_Objective A_
In the passage about the Winter and Cortina hearing, what legal principle prevented the CleanCuts and RCP contract issues from being relitigated?
_Objective B_
Write a continuation of the passage about the Winter and Cortina hearing, starting after its final sentence.

_Quoted text_

• • • • • • •

During the hearing for the present case, the Administrative Law Judge (ALJ) determined that many of the specific records Winter sought—such as the delinquency reports, the Duford contract and invoice, the JSJ Enterprises contract or bid, and the C&G communications bid—did not actually exist [8]. Furthermore, other requested documents, such as the 2007 and 2008 operating budgets, were simply not in the association's possession [8, 9]. The ALJ concluded that Cortina could not be held responsible for producing documents that did not exist or that it did not possess, and found no credible evidence that Cortina had withheld any requested documents that were actually in its possession [8].

Additionally, the ALJ found that Winter's requests concerning the CleanCuts and RCP contracts and invoices had already been explicitly addressed in the parties' previous administrative hearing [10, 11]. Consequently, the legal principle of collateral estoppel precluded those exact same issues from being relitigated in the current hearing [11].

• • • • • • •

_Provided data_
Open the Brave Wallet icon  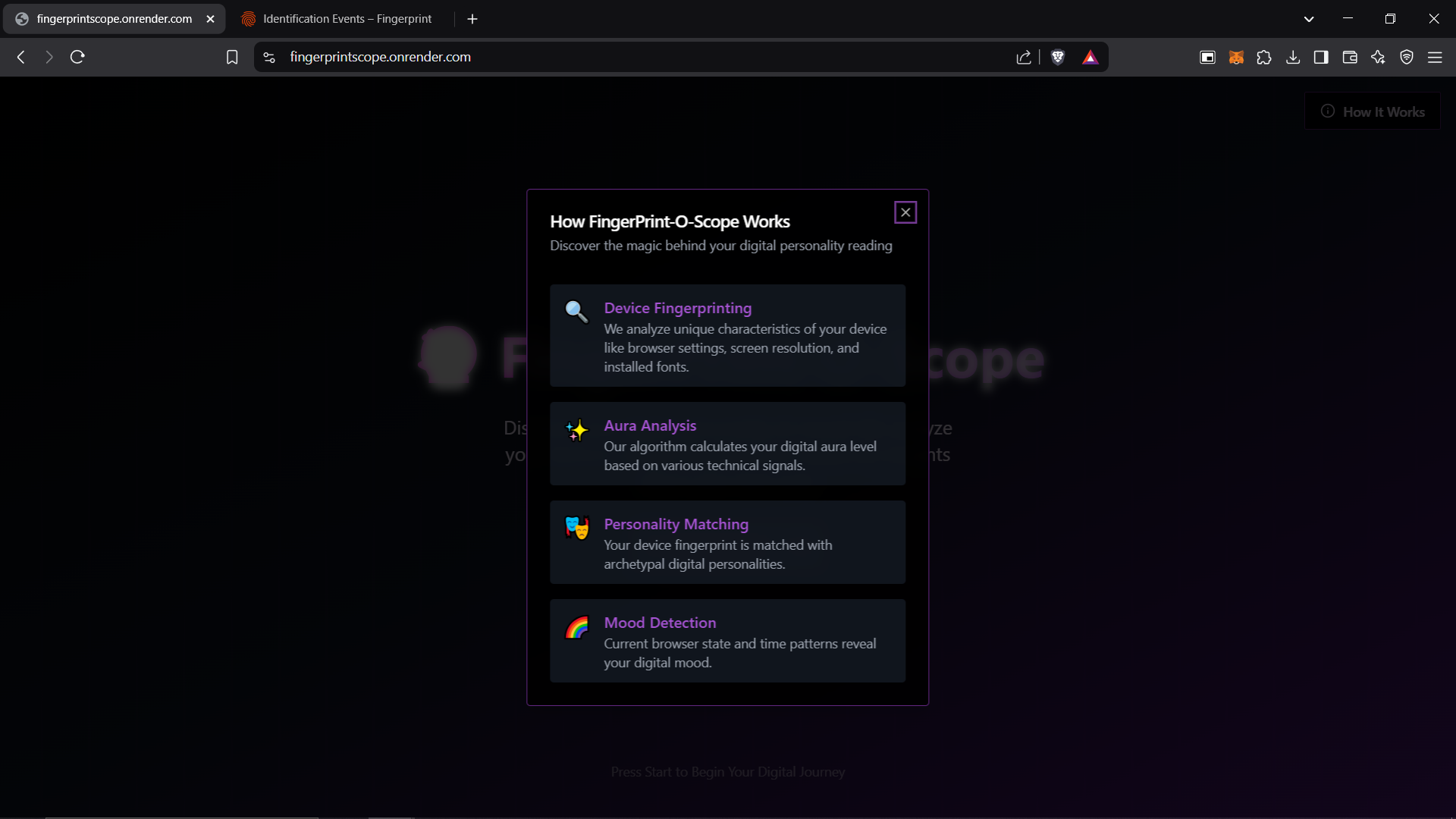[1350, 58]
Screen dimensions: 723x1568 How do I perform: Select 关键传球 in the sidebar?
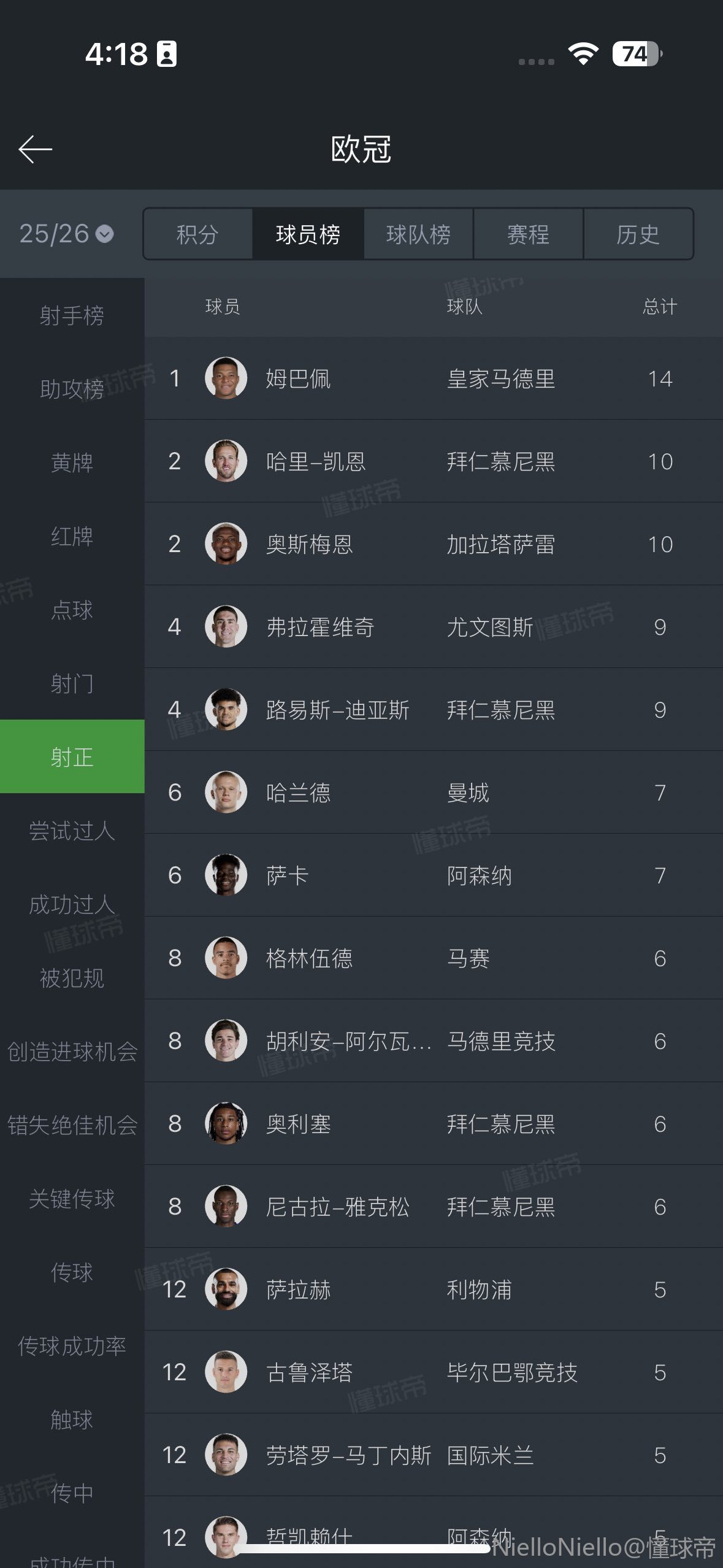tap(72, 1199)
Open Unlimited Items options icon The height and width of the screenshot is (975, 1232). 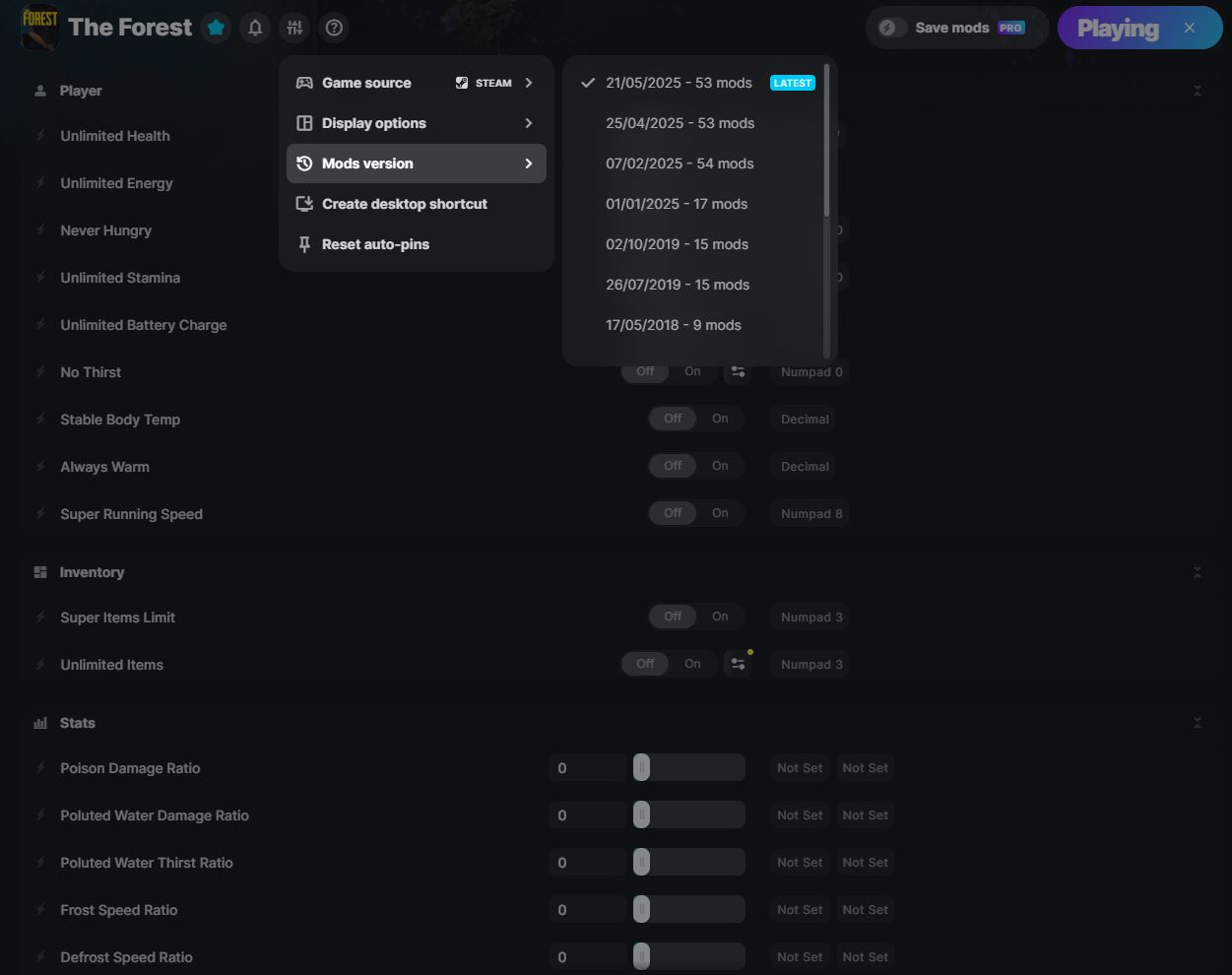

• • • • • • •

_Written reply A_
Collateral estoppel.

_Written reply B_
As a final outcome, the ALJ deemed the Cortina Homeowners Association the prevailing party and ordered that the matter be dismissed [12]. Because the Department of Fire, Building and Life Safety took no action to accept, reject, or modify this decision by the statutory deadline of April 25, 2014, the ALJ's ruling was officially certified as the final administrative decision on May 1, 2014 [13-15].

Case Participants

Petitioner Side

  • Alexander Winter (Petitioner)
    Cortina Homeowners Association
    Owner of a residence and member of Cortina.

Respondent Side

  • Mark K. Sahl (Attorney)
    Carpenter, Hazlewood, Delgado & Bolen, P.L.C.
    Represented Respondent Cortina Homeowners Association.
  • Kevin H. Bishop (Community Manager / Statutory Agent)
    Renaissance Community Partners
    President of RCP and statutory agent for Cortina.
  • Christopher Scott Puckett (Board President)
    Cortina Homeowners Association
    President of the Board of Directors for Cortina.

Neutral Parties

  • M. Douglas (Administrative Law Judge)
    Office of Administrative Hearings
    Authored the Administrative Law Judge Decision.
  • Tammy L. Eigenheer (Administrative Law Judge)
    Office of Administrative Hearings
    Presided over the prior related hearing (Docket No. 13F-H1314001-BFS).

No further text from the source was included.